Supplied records:
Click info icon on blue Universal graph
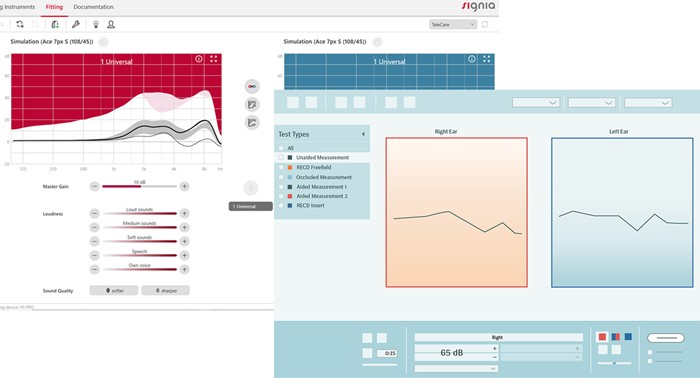 [472, 59]
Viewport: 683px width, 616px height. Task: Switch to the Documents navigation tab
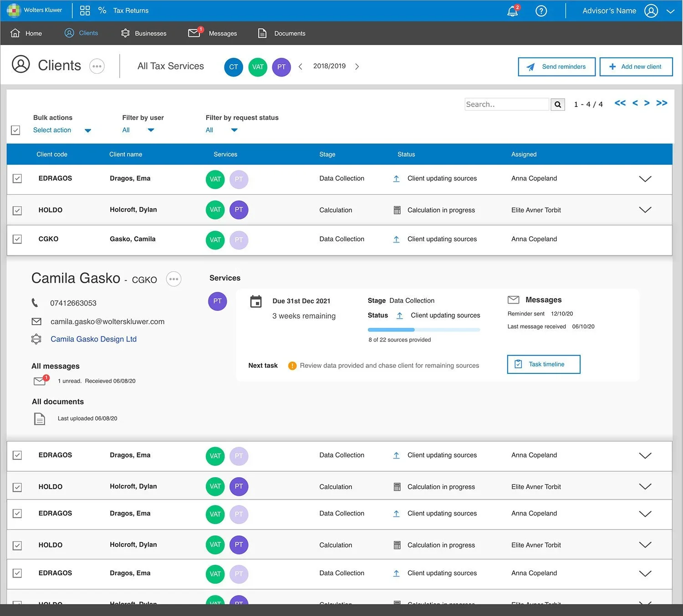point(282,33)
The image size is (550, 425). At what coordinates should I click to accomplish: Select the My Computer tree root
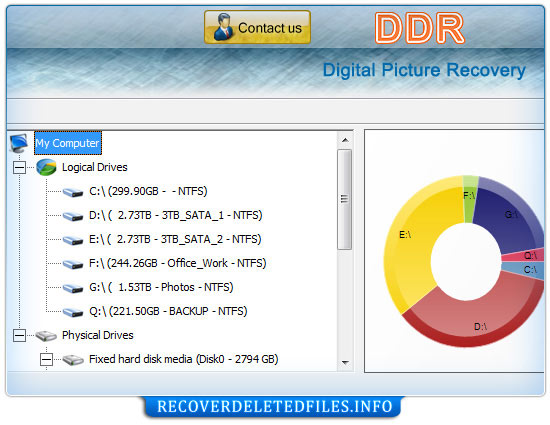click(68, 143)
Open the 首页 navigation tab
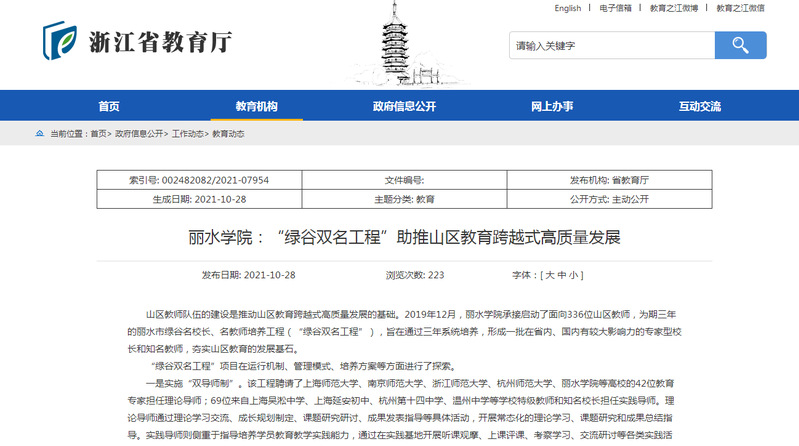The width and height of the screenshot is (799, 446). coord(109,106)

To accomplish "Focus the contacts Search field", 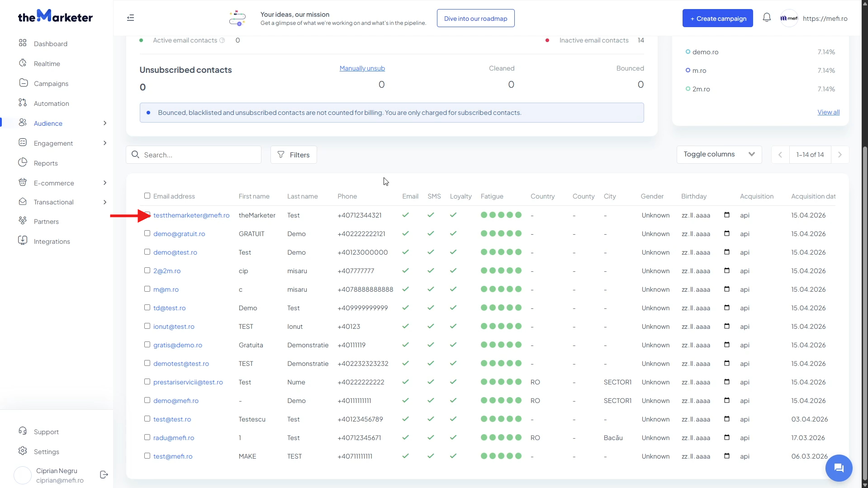I will point(194,155).
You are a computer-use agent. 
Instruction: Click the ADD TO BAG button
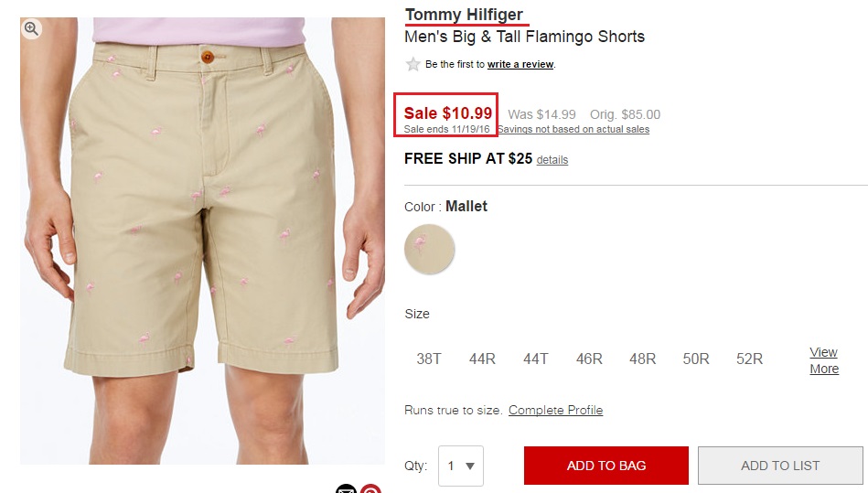click(606, 466)
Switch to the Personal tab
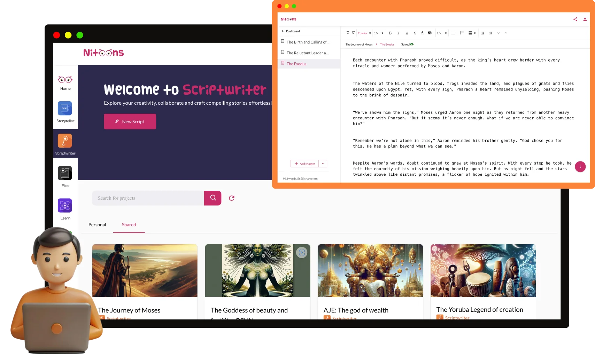Screen dimensions: 595x364 (x=97, y=225)
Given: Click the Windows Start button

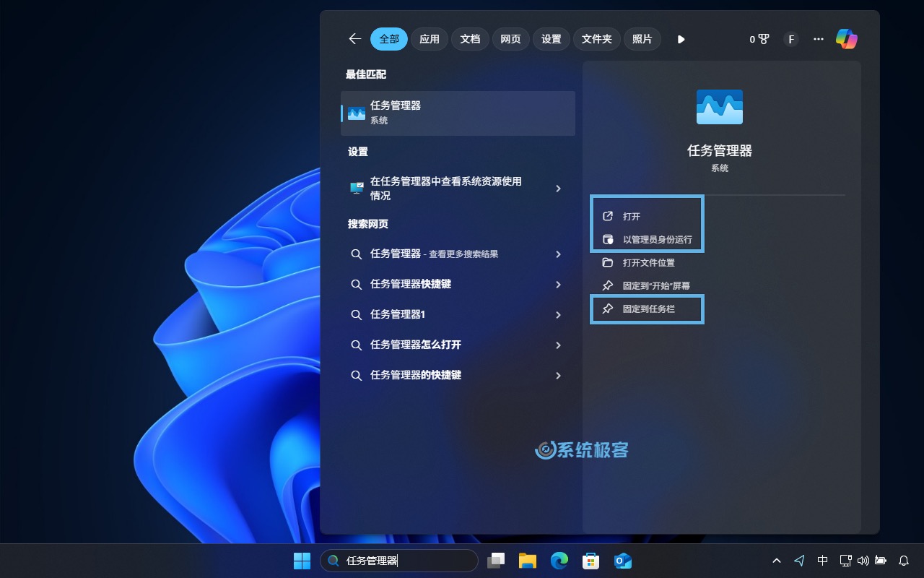Looking at the screenshot, I should click(x=302, y=561).
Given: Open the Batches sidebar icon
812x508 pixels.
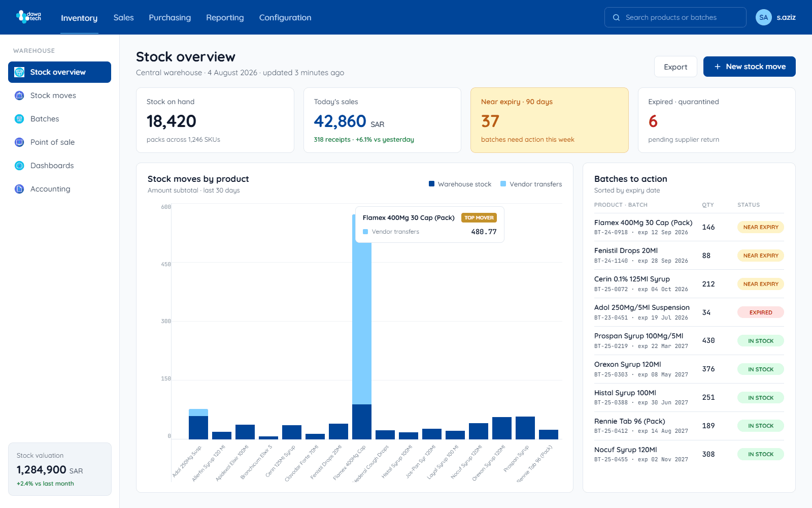Looking at the screenshot, I should [19, 119].
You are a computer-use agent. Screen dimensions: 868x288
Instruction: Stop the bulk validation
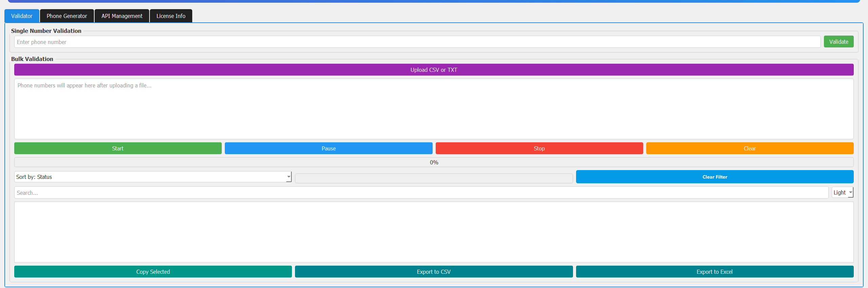point(539,148)
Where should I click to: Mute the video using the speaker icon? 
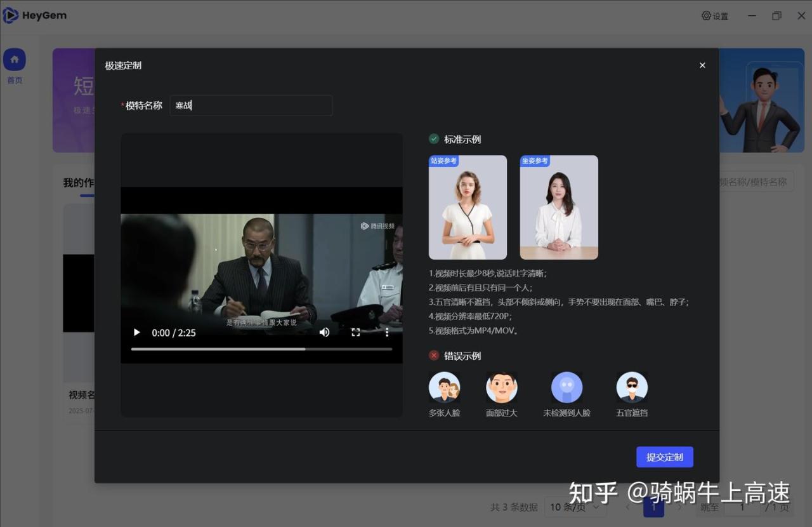pos(324,333)
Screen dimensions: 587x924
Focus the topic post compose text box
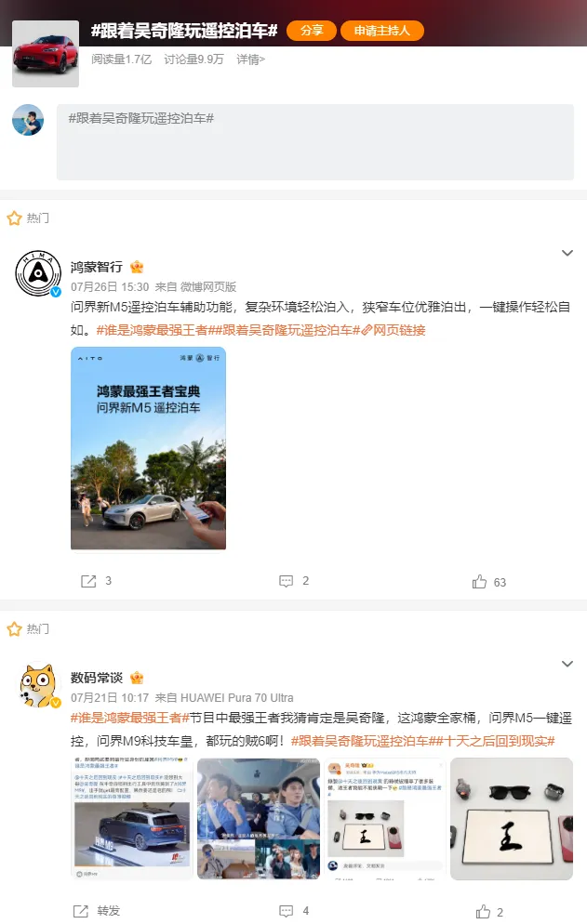coord(315,142)
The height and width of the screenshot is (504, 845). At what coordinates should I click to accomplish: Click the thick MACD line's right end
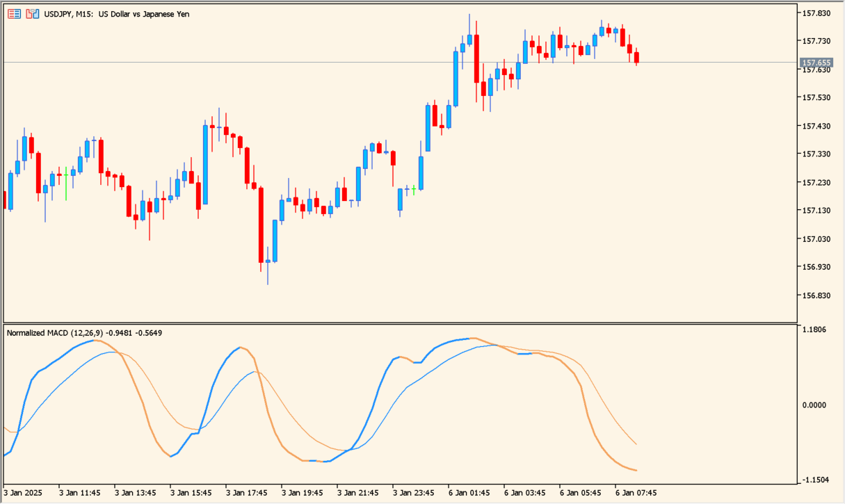636,471
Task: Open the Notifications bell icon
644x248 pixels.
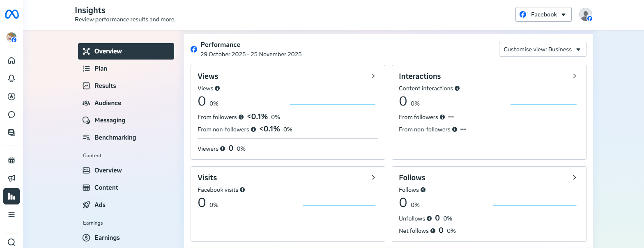Action: 12,78
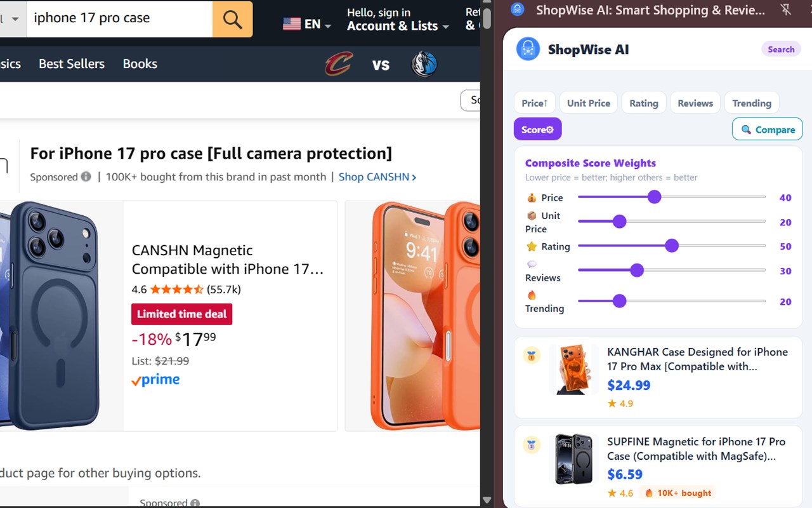Viewport: 812px width, 508px height.
Task: Click the sponsored info icon
Action: point(86,177)
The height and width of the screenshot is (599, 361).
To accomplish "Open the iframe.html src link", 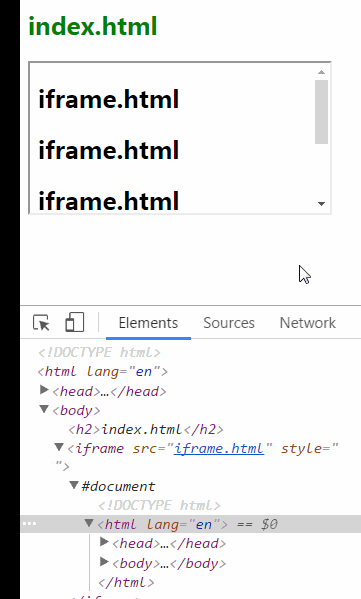I will click(x=219, y=448).
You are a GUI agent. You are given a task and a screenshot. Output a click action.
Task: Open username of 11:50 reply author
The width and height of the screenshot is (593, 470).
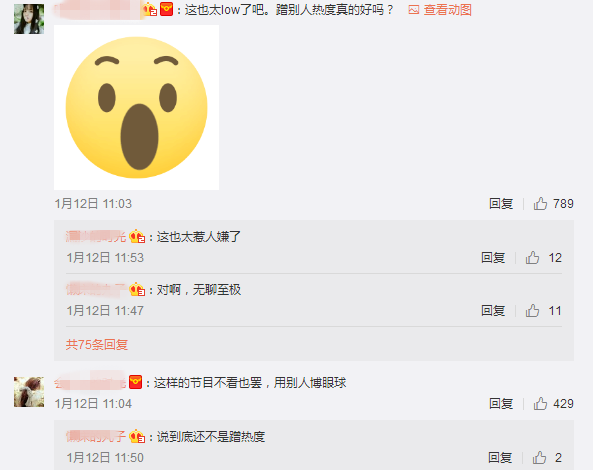(x=96, y=436)

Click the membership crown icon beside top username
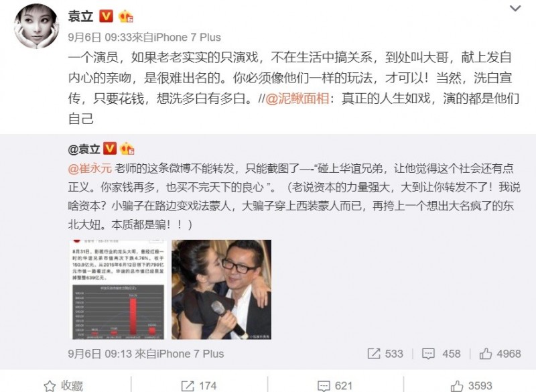[125, 16]
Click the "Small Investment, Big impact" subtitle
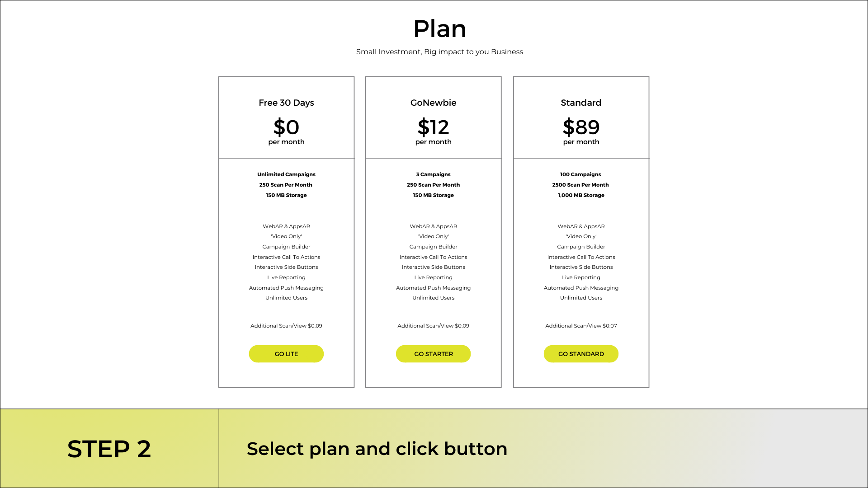This screenshot has width=868, height=488. (439, 52)
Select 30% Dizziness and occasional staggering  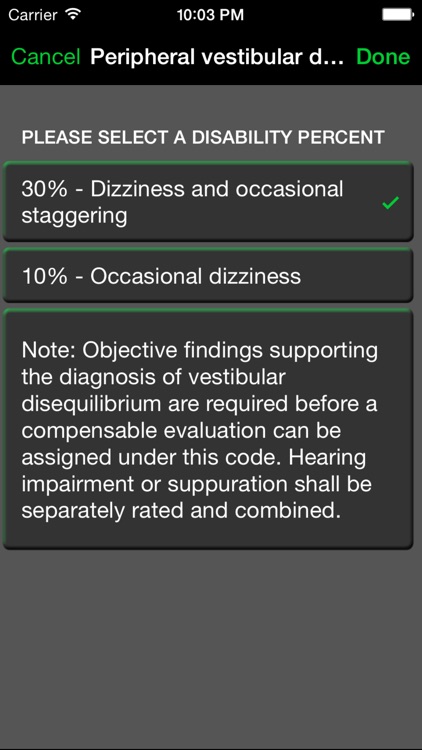tap(208, 202)
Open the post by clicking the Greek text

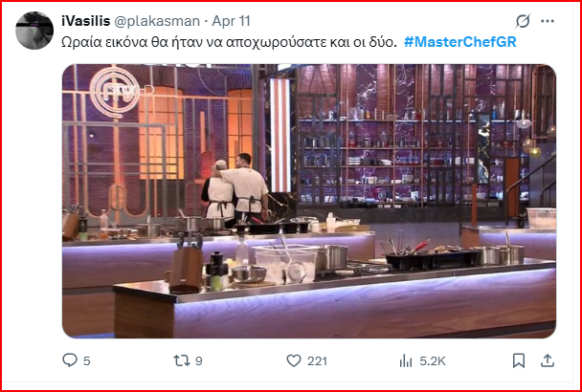pos(229,42)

Exercise objective: Look through the entries above; find each line with the word "agent" and copy it.

Response below:
You are a computer-use agent. 
You are a computer-use agent. Screen dimensions: 868x288
You are a GUI agent. You are given a task and a screenshot. Output a click action.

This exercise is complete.